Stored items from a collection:
----

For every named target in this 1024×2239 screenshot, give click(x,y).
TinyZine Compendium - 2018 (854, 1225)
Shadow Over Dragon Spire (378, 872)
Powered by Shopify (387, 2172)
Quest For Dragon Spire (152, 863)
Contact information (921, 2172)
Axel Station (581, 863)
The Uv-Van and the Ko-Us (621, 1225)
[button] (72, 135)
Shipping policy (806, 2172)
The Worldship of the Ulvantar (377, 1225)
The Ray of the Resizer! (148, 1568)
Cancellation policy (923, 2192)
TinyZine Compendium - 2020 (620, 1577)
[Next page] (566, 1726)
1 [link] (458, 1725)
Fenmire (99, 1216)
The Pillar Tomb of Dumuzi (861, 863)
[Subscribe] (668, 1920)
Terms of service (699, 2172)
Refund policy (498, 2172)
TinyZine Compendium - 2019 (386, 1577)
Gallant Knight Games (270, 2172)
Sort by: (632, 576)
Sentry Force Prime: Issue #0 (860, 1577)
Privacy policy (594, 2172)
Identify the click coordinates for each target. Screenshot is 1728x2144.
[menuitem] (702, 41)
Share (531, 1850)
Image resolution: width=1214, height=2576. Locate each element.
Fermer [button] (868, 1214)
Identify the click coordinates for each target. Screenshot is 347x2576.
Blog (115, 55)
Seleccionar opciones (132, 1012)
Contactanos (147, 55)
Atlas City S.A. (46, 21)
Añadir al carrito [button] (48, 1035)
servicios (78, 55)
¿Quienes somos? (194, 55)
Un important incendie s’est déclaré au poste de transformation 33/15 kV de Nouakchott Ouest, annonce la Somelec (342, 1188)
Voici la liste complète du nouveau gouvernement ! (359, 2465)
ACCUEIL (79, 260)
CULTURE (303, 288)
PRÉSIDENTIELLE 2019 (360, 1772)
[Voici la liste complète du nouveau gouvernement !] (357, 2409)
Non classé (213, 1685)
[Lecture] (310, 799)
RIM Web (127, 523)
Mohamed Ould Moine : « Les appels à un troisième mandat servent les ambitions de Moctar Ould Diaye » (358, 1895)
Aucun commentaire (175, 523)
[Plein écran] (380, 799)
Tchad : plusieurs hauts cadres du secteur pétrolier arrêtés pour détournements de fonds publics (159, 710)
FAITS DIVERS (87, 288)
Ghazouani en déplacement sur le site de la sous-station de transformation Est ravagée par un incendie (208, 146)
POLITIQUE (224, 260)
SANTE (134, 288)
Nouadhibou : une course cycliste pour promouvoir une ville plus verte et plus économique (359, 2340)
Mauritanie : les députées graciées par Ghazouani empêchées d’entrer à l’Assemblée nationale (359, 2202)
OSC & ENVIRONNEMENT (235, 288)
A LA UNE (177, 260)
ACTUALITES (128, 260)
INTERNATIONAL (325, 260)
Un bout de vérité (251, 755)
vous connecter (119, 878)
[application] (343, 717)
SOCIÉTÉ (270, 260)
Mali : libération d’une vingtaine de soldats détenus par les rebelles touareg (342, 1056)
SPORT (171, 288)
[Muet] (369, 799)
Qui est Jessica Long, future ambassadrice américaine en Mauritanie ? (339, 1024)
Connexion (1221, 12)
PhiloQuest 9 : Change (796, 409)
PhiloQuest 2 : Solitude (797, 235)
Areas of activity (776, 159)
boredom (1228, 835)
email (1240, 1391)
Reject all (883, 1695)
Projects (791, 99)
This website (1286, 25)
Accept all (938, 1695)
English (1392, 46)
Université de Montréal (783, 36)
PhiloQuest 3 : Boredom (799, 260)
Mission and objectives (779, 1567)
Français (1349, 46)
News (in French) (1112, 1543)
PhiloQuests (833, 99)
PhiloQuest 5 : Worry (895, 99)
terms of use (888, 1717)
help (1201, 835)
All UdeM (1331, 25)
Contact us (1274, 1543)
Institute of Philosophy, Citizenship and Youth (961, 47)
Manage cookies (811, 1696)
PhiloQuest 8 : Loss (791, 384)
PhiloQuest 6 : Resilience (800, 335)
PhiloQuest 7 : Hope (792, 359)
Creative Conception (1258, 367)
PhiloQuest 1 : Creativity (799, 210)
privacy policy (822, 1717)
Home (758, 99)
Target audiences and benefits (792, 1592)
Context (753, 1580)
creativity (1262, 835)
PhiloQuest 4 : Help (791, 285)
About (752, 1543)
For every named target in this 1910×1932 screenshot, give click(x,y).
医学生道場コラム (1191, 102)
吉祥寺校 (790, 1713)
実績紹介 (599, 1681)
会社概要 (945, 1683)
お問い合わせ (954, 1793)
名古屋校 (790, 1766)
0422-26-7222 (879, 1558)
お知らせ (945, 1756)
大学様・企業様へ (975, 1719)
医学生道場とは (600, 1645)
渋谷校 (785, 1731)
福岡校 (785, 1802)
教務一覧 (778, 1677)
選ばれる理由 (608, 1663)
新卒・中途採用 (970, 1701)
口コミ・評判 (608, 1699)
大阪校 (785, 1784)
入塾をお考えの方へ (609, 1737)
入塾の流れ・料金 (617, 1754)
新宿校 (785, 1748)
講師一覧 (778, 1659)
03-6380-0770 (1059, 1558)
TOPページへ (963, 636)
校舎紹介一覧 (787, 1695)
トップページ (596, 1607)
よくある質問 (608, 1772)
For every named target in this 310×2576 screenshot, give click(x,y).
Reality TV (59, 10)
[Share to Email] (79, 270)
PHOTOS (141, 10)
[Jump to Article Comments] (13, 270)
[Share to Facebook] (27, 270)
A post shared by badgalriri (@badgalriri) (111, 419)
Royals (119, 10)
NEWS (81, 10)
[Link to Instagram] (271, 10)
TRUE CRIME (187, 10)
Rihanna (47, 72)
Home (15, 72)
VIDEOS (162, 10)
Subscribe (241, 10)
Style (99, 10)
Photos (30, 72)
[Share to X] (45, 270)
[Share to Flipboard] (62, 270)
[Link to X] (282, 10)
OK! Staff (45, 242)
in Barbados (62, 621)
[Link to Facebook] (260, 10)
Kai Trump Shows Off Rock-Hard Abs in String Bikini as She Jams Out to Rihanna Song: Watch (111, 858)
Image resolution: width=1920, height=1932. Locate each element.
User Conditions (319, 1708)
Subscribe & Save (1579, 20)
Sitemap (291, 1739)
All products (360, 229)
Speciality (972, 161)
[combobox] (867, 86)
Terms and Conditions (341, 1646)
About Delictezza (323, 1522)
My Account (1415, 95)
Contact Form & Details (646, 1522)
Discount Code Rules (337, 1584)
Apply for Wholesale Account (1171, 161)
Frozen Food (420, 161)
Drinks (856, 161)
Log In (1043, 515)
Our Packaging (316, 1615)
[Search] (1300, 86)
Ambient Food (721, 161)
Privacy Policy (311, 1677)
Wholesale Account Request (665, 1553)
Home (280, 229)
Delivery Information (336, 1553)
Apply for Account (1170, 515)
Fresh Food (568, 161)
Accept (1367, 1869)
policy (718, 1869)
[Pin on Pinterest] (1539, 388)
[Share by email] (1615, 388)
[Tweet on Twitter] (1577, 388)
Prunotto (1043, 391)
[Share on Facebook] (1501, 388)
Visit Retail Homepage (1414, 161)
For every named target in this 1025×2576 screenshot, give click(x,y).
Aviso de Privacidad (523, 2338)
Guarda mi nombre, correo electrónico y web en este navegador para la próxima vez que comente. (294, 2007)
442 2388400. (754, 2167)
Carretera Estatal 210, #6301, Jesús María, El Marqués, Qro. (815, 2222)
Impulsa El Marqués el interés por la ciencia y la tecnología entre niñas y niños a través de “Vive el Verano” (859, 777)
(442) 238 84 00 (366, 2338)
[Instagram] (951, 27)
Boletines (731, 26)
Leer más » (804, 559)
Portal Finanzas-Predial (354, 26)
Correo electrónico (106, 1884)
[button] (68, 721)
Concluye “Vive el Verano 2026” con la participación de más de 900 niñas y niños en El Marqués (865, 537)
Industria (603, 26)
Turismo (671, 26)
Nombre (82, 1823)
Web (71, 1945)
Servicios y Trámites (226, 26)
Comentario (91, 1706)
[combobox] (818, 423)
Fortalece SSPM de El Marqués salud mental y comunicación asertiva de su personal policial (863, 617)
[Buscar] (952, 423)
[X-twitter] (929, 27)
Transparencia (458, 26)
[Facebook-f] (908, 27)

----

WORK INSTRUCTIONS:
Print the lines of the entries, exactly, from the one containing "[button] (68, 721)" down to the final line, and leave out all the others.

EXERCISE OUTPUT:
[button] (68, 721)
Concluye “Vive el Verano 2026” con la participación de más de 900 niñas y niños en El Marqués (865, 537)
Industria (603, 26)
Turismo (671, 26)
Nombre (82, 1823)
Web (71, 1945)
Servicios y Trámites (226, 26)
Comentario (91, 1706)
[combobox] (818, 423)
Fortalece SSPM de El Marqués salud mental y comunicación asertiva de su personal policial (863, 617)
[Buscar] (952, 423)
[X-twitter] (929, 27)
Transparencia (458, 26)
[Facebook-f] (908, 27)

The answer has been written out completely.